Assignment 6

HTML Table Load

html_table  <- as.data.frame(read_html("books.html") |> html_table(fill=TRUE))
kable(html_table)

Title	Authors	Favorite.Attributes
Linear Algebra and Its Applications	David C. Lay, Steven R. Lay, Judi J. McDonald	Simple Explinations, Transition to Advance topics
Calculus Illustrated. Volume 2: Differential Calculus	Peter Saveliev	Visuals, Format of questions, Great background information on each toppic
Statistics: Principles and Methods	Richard A. Johnson, Gouri K. Bhattacharyya	Practical, Basics coverage

is.data.frame(html_table)

## [1] TRUE

XML Table Load

it loads as a list so must convert

xml_file = "books.xml"
books_xml = read_xml(xml_file)
is.data.frame(books_xml)

## [1] FALSE

Convert XML List to dataframe

## reload to make subvectors as lists as well
books_xml <- as_list(read_xml(xml_file))

xml_book_df = tibble::as_tibble(books_xml)|>
              mutate(number = row_number())|>
              unnest_longer(books)

df_unt_1 <- xml_book_df  |>
            unnest_longer( col = books, names_repair = "minimal") |>
            select(c(1,3,4)) 

df_unt_2 <- df_unt_1  |> 
            filter(books_id != "title") |>
            unnest_longer( col = books, names_repair = "minimal") 

book_df <- rbind(df_unt_1 |>
           filter(books_id == "title"), df_unt_2)

books_df <- book_df |> 
  pivot_wider(
    names_from = books_id,
    values_from = books
  )

## Warning: Values from `books` are not uniquely identified; output will contain list-cols.
## • Use `values_fn = list` to suppress this warning.
## • Use `values_fn = {summary_fun}` to summarise duplicates.
## • Use the following dplyr code to identify duplicates.
##   {data} |>
##   dplyr::summarise(n = dplyr::n(), .by = c(number, books_id)) |>
##   dplyr::filter(n > 1L)

books_df <- books_df |>
              unnest_longer(col = c(title)) |> 
              unnest_longer(col = c(authors)) |> 
              unnest_longer(col = c(favoriteAttributes)) |>
              select(2,4,6)

kable(books_df)

title	authors	favoriteAttributes
Linear Algebra and Its Applications	David C. Lay	Simple Explanations
Linear Algebra and Its Applications	David C. Lay	Transition to Advanced Topics
Linear Algebra and Its Applications	Steven R. Lay	Simple Explanations
Linear Algebra and Its Applications	Steven R. Lay	Transition to Advanced Topics
Linear Algebra and Its Applications	Judi J. McDonald	Simple Explanations
Linear Algebra and Its Applications	Judi J. McDonald	Transition to Advanced Topics
Calculus Illustrated.

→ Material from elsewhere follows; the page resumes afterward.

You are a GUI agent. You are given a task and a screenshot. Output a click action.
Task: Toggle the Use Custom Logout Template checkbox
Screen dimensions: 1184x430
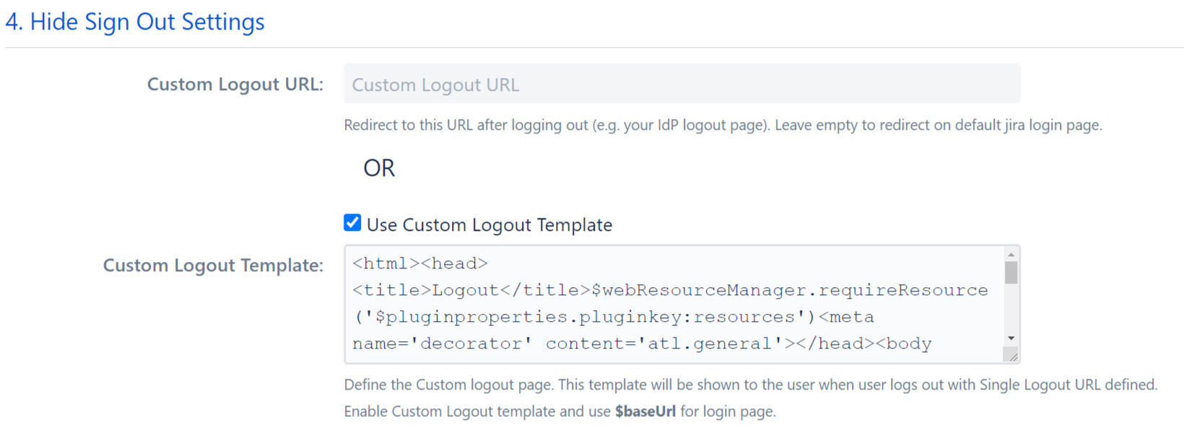[352, 223]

Volume 2: Differential Calculus	Peter Saveliev	Visuals
Calculus Illustrated. Volume 2: Differential Calculus	Peter Saveliev	Format of Questions
Calculus Illustrated. Volume 2: Differential Calculus	Peter Saveliev	Great Background Information on Each Topic
Statistics: Principles and Methods	Richard A. Johnson	Practical
Statistics: Principles and Methods	Richard A. Johnson	Basics Coverage
Statistics: Principles and Methods	Gouri K. Bhattacharyya	Practical
Statistics: Principles and Methods	Gouri K. Bhattacharyya	Basics Coverage

is.data.frame(books_df)

## [1] TRUE

Load JSON table

books_data <- fromJSON("books.json") 
json_books_df <- as.data.frame(books_data) 
kable((json_books_df))

books.title	books.authors	books.favoriteAttributes
Linear Algebra and Its Applications	David C. Lay , Steven R. Lay , Judi J. McDonald	Simple Explanations , Transition to Advanced Topics
Calculus Illustrated. Volume 2: Differential Calculus	Peter Saveliev	Visuals , Format of Questions , Great Background Information on Each Topic
Statistics: Principles and Methods	Richard A. Johnson , Gouri K. Bhattacharyya	Practical , Basics Coverage

is.data.frame(json_books_df)

## [1] TRUE

Conclusion

In conclusion JSON and HTML had libraries that would directly load their contents to an R dataframe although not perfect as books still need some tidying since many of the favorite attributes and authors are on the same row and it can be beneficial seperating them for analysis purposes. XML on the other hand dealt with a larger diffirence in data structure making it a little more complicated when loading into R as many of the values came in terms of lists so you have to unnest them.